Recast the lines below as a JSON list of strings, with one string per line and blank lines omitted.

Raw records
** Begin **

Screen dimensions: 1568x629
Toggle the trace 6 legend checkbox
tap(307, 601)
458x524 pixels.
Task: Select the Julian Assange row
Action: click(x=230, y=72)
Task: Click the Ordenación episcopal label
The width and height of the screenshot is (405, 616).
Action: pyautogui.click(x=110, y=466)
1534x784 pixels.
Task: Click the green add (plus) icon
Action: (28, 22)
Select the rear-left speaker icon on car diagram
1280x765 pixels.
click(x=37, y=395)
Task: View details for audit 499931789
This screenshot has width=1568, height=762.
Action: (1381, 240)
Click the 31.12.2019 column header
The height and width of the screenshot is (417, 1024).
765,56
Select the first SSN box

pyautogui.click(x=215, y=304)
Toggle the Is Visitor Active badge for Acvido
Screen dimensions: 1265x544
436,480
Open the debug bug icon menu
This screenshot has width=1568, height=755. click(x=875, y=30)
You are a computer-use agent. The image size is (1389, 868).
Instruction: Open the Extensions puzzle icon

** End **

• Response:
[
  "Screen dimensions: 1568x629",
  "Toggle the trace 6 legend checkbox",
  "tap(307, 601)",
  "458x524 pixels.",
  "Task: Select the Julian Assange row",
  "Action: click(x=230, y=72)",
  "Task: Click the Ordenación episcopal label",
  "The width and height of the screenshot is (405, 616).",
  "Action: pyautogui.click(x=110, y=466)",
  "1534x784 pixels.",
  "Task: Click the green add (plus) icon",
  "Action: (28, 22)",
  "Select the rear-left speaker icon on car diagram",
  "1280x765 pixels.",
  "click(x=37, y=395)",
  "Task: View details for audit 499931789",
  "This screenshot has width=1568, height=762.",
  "Action: (1381, 240)",
  "Click the 31.12.2019 column header",
  "The height and width of the screenshot is (417, 1024).",
  "765,56",
  "Select the first SSN box",
  "pyautogui.click(x=215, y=304)",
  "Toggle the Is Visitor Active badge for Acvido",
  "Screen dimensions: 1265x544",
  "436,480",
  "Open the debug bug icon menu",
  "This screenshot has width=1568, height=755. click(x=875, y=30)",
  "You are a computer-use agent. The image size is (1389, 868).",
  "Instruction: Open the Extensions puzzle icon"
]